Expert Reports and Testimony in Family Law Cases

The culmination of a financial expert’s work in a divorce or child support case is the expert report. This is followed by testimony, at deposition and possibly trial. The process of reporting and testifying should not be taken lightly, as these tasks make the financial analysis come to life.

The forensic accountant or financial analyst will complete a lifestyle analysis or other financial analysis, typically producing a report that can be understood by non-accountants. The financial expert always runs the risk that a user of the report will not understand it. This is especially precarious when the user of the report is the judge in the family law case.

The Report

Although a written report is not necessarily required of a financial expert in a family law case, a written report is recommended because it is the best way to present complicated financial issues. The report is a roadmap of the financial issues for the attorneys and the judge.
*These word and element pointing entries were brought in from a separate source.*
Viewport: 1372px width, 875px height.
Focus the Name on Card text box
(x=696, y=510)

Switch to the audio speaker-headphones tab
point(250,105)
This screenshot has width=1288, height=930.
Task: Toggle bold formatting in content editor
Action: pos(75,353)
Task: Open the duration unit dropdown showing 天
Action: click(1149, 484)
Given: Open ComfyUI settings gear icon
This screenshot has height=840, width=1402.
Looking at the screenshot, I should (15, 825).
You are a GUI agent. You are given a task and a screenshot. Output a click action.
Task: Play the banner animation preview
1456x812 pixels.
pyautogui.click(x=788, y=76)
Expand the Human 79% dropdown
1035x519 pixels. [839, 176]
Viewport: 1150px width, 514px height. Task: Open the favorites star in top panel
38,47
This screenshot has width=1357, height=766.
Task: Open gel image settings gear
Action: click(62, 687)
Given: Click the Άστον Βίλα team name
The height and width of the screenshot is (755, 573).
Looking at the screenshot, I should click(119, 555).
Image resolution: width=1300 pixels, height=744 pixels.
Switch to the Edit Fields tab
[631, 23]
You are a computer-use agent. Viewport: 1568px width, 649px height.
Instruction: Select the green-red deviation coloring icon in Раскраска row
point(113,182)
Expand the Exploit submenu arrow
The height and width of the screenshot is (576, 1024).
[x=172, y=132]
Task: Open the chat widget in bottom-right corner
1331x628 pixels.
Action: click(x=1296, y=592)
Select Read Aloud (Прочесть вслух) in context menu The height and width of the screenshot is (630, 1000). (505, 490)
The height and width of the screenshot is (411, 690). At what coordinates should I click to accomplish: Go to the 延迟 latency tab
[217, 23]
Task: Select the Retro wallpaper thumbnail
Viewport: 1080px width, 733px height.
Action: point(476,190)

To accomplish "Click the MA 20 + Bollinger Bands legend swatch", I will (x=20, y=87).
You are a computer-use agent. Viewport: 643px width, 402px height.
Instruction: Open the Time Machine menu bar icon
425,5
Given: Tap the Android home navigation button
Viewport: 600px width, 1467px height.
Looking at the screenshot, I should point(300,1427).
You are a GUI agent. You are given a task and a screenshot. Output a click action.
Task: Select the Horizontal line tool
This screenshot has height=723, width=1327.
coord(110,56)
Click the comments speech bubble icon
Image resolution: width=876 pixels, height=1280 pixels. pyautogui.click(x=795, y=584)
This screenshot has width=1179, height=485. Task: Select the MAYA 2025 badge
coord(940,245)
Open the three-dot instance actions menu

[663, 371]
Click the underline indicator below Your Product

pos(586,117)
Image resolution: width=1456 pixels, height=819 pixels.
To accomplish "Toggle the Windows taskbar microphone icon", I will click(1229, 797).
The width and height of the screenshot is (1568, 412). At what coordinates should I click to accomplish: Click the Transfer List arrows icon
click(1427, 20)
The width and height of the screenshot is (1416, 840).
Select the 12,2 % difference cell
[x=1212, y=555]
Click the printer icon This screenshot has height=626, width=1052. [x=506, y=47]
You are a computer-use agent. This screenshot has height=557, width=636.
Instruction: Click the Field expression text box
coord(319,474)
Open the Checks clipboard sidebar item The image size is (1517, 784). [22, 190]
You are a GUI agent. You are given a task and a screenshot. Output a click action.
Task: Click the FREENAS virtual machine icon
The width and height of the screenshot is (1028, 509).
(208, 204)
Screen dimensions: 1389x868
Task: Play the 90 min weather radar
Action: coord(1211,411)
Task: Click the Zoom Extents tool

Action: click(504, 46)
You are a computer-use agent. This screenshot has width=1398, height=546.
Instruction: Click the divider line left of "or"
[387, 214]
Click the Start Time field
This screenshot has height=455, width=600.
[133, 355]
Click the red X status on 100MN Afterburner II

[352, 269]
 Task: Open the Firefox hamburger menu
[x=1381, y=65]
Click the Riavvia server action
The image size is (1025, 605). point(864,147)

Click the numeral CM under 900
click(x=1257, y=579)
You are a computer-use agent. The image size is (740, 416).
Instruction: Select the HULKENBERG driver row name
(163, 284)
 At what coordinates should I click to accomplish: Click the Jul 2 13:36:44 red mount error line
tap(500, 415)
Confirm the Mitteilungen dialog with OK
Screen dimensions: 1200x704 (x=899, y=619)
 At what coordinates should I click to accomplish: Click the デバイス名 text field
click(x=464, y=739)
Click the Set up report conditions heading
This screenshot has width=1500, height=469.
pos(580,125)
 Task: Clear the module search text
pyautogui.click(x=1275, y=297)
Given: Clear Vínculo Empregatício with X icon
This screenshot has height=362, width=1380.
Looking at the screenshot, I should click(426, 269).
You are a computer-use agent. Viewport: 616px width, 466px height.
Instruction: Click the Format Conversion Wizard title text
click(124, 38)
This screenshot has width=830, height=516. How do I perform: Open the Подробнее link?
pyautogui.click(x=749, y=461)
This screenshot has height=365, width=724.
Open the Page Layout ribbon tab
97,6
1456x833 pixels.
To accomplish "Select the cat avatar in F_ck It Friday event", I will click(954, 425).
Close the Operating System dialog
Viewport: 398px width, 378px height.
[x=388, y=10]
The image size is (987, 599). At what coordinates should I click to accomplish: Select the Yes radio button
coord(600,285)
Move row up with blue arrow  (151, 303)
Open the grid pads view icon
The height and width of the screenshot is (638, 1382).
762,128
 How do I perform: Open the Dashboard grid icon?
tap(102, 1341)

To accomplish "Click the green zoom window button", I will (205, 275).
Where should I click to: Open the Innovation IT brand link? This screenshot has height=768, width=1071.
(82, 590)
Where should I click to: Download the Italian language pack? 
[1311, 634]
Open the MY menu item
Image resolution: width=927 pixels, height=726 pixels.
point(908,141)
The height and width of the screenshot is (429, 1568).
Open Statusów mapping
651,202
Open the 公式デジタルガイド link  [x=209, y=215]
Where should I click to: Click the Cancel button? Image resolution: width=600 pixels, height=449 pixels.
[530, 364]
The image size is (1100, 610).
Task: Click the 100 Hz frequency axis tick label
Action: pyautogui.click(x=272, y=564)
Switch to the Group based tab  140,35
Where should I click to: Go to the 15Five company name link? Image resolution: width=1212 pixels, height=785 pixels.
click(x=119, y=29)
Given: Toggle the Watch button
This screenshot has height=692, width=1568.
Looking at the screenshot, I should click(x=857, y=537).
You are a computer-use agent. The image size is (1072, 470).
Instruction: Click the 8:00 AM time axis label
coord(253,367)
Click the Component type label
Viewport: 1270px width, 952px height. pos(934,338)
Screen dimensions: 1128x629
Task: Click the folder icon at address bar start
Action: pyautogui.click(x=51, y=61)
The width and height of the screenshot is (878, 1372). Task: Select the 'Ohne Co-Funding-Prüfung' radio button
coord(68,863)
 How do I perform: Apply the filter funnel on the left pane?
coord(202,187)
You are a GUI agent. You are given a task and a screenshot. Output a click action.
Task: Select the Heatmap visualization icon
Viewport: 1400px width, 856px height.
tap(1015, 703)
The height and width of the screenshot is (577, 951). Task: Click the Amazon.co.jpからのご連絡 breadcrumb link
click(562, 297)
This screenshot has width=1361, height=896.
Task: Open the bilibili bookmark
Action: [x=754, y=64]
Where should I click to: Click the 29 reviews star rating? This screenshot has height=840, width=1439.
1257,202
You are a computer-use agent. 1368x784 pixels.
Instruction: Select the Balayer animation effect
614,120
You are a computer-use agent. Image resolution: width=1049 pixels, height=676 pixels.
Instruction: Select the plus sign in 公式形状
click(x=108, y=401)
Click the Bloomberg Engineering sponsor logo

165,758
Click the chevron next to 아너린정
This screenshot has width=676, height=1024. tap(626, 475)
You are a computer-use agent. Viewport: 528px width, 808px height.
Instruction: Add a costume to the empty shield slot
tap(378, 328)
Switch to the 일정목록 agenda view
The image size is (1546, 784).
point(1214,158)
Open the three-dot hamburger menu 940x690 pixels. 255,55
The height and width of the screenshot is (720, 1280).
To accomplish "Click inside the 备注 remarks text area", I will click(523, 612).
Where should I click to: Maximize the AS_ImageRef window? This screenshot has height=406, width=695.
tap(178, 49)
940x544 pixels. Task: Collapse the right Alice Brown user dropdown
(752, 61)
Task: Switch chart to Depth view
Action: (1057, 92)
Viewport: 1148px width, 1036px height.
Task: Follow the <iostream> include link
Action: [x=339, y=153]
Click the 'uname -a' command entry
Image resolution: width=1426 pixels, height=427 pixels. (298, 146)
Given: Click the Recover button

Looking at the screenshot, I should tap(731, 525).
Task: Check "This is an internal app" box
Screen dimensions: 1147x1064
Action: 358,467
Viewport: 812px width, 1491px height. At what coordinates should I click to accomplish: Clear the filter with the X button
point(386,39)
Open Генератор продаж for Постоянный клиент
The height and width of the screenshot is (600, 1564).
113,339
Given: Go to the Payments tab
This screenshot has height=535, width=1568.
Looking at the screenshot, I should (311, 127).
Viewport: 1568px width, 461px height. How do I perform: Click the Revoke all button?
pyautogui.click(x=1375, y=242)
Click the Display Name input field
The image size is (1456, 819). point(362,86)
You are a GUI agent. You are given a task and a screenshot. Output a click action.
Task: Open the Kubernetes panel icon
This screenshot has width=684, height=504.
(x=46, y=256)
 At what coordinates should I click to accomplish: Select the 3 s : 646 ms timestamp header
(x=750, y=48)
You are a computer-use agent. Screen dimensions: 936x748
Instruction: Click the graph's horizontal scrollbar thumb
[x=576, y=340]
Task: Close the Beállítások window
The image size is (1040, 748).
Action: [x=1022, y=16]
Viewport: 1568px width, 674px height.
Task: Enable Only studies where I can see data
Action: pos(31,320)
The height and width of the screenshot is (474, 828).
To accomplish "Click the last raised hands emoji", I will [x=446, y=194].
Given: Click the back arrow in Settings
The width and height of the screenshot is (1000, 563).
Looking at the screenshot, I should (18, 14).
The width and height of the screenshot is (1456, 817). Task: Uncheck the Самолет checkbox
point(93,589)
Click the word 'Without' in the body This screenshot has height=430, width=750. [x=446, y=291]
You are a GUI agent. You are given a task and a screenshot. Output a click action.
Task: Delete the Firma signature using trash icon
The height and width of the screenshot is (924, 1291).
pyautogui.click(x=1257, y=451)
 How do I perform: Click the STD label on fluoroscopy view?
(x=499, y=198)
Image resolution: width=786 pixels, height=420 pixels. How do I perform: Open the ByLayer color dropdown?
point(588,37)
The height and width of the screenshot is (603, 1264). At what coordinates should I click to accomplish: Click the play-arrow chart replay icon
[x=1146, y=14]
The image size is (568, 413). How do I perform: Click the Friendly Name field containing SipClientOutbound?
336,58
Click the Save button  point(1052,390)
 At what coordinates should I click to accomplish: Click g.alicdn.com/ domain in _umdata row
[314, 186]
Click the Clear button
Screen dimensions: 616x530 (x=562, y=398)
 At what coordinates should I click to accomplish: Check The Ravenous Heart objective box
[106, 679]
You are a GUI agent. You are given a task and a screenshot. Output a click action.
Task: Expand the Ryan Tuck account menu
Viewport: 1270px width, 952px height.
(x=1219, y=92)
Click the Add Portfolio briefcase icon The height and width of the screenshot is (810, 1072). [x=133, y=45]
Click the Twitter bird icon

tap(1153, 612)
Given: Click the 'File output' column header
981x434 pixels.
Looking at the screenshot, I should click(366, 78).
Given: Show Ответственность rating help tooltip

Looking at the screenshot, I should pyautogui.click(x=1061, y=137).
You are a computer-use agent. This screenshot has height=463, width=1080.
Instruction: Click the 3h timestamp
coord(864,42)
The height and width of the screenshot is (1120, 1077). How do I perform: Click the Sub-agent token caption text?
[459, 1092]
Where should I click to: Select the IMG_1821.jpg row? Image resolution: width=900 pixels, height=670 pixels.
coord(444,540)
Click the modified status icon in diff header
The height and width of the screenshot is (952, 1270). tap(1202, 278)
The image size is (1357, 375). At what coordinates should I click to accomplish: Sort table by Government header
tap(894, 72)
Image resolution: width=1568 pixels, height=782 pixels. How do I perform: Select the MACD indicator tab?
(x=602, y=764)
The key to a good report is that it is well organized and understandable by people with no accounting background. While there is no standard format for a report on a lifestyle analysis or other financial analysis in a family law case, there are five recommended sections for the written report in a family law case:

  • Background – This is a short summary of the financial issues in the case and the engagement agreed to by the expert. It defines the issues on which the expert was retained to opine, and sets the stage for explaining the analysis the expert completed.
  • Documentation – The forensic accountant or financial expert provides a summary of the documents and other information made available to him or her for analysis.
  • Analysis – In this section, the expert explains the information analyzed and the procedures used to evaluate the numbers. If estimates were used during the financial analysis, they should be explained here, including the reasons why and how the estimates were made. This section could be very lengthy and detailed, especially if there was substantial analysis that needs to be described.
  • Opinions –The opinion section of the report is the most important, and will most likely include an explanation of the methodology used and the calculations made. More thorough explanations can lend credibility to the expert’s work and opinions.
  • Attachments – If the expert has referred to exhibits or attachments in the body of the report, they should be included at the back of the report. Often the attachments will include only the most important pieces of evidence or spreadsheets with detailed calculations.

Testifying

A competent expert witness must not only be a good writer, he or she must also be able to communicate findings orally. It is always advisable for the family lawyer and the financial expert to walk through testimony prior to depositions and trials.  During preparation, the attorney can share the litigation strategy with the expert so that the expert can keep it in mind as he or she prepares for testimony.

When preparing, it is advisable to consider things that opposing counsel may try to use to his or her advantage. Opposing counsel may try to diminish the credibility of the expert, or may point out errors or weaknesses in the expert’s report. The financial expert should prepare for criticism and consider how she or he will respond during testimony.

Court testimony can be enhanced with visual aids. Some people do not learn well with only auditory information, and need visual information in order to fully comprehend information. Graphs and charts relative to the numbers in a divorce case can ensure that the judge has a full understanding.

Working With Your Expert

A good working relationship between the family lawyer and the financial expert is the key to a successful engagement. The expectations for the expert must be clear from the start, including the scope of work, the topics on which opinions are sought, and the form that the final report will take.

The attorney and the expert must be candid with one another throughout the process. If the work load or deadline is unmanageable, that must be communicated. If the opinions being developed by the expert are not in line with the attorney’s expectations, this must be discussed in case the attorney wants to amend the scope of work or abandon the project.